[Collected data entries]
........
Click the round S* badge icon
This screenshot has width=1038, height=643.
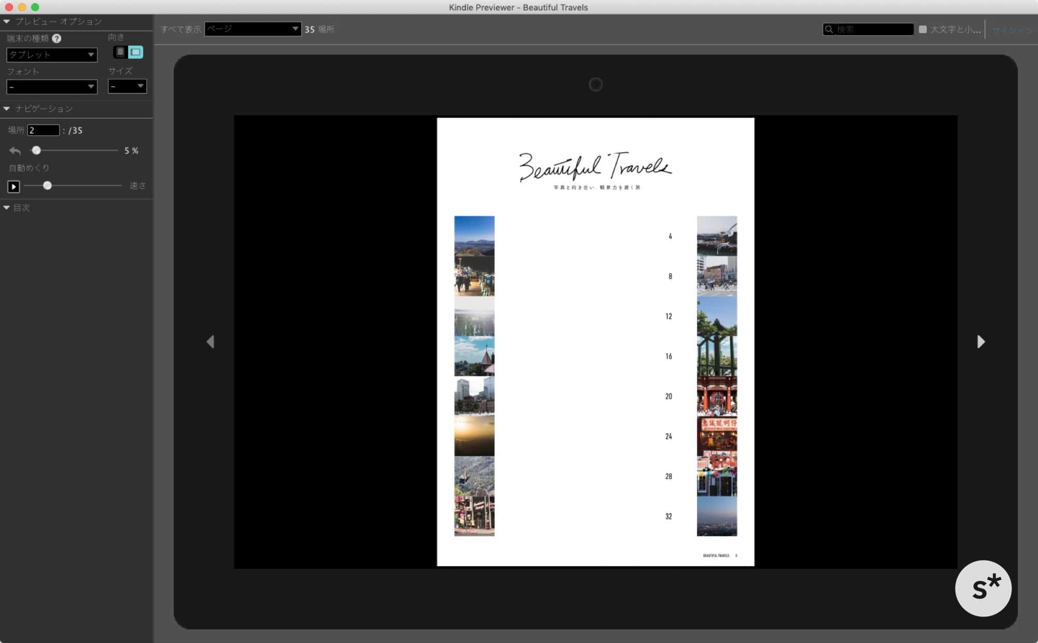[x=983, y=588]
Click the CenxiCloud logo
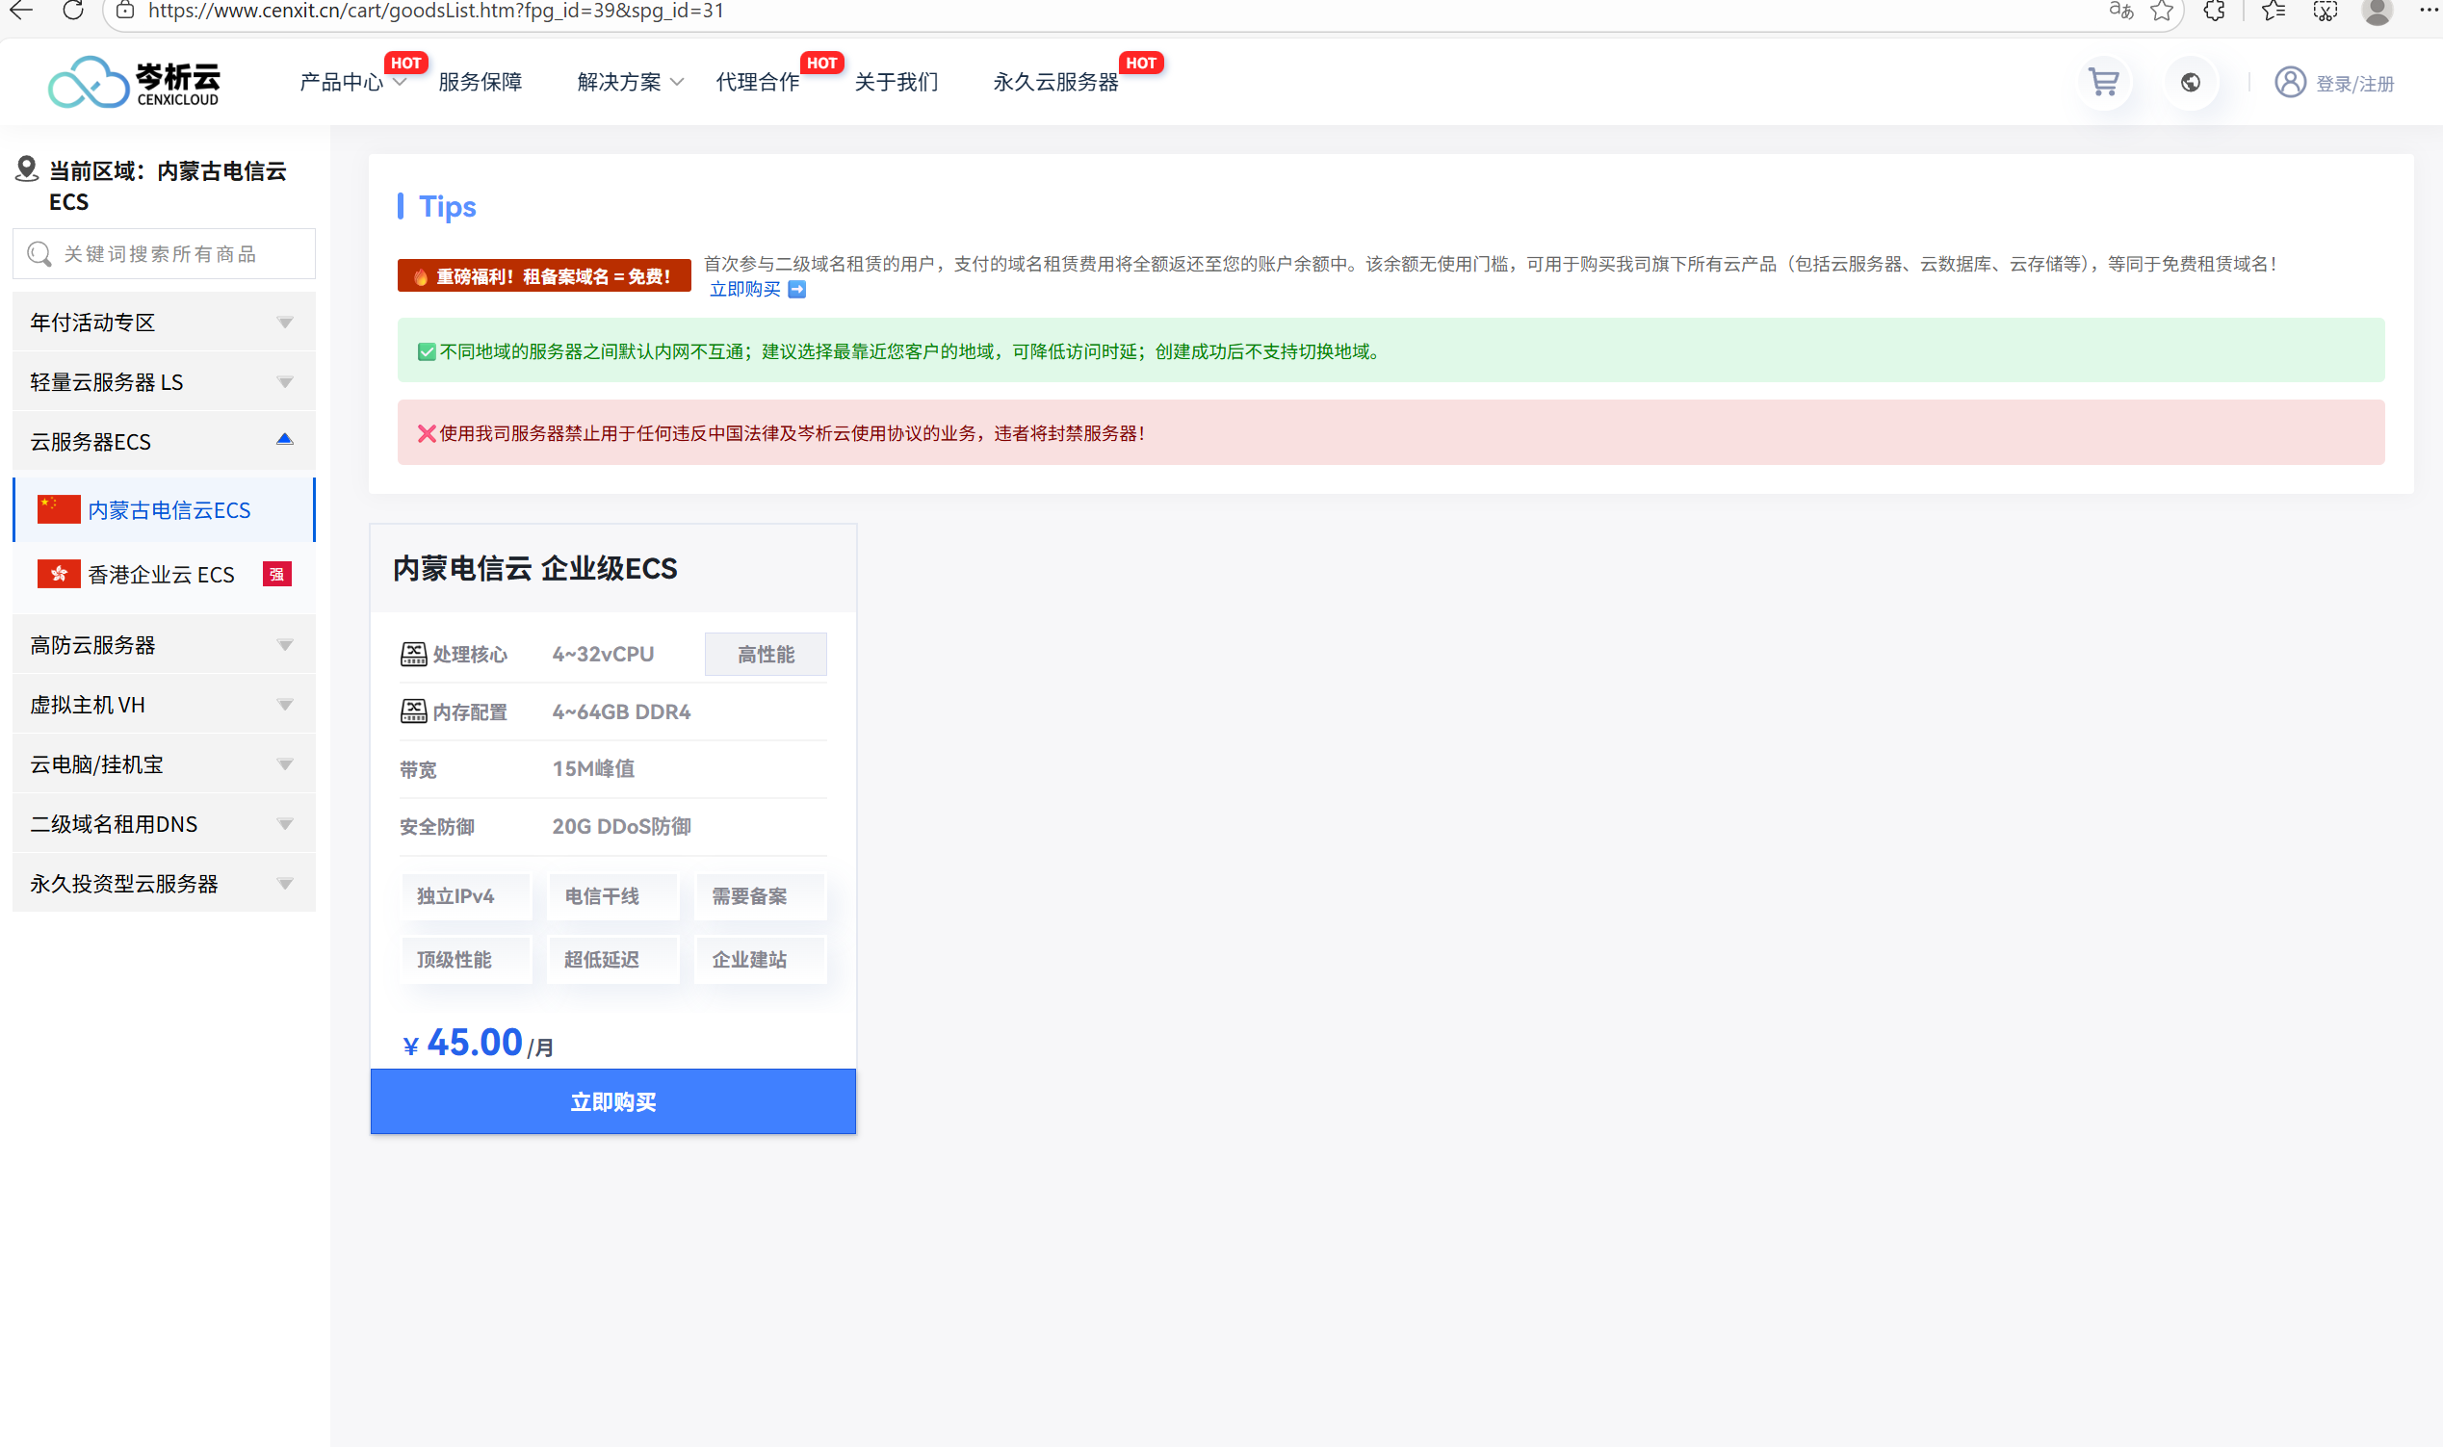The image size is (2443, 1447). pyautogui.click(x=135, y=83)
........
_What the exercise asks_: Word for word, give the data above again, without any images.

_Finished task_:
Click the round S* badge icon
This screenshot has width=1038, height=643.
[x=983, y=588]
Click the CenxiCloud logo
The image size is (2443, 1447). pyautogui.click(x=135, y=83)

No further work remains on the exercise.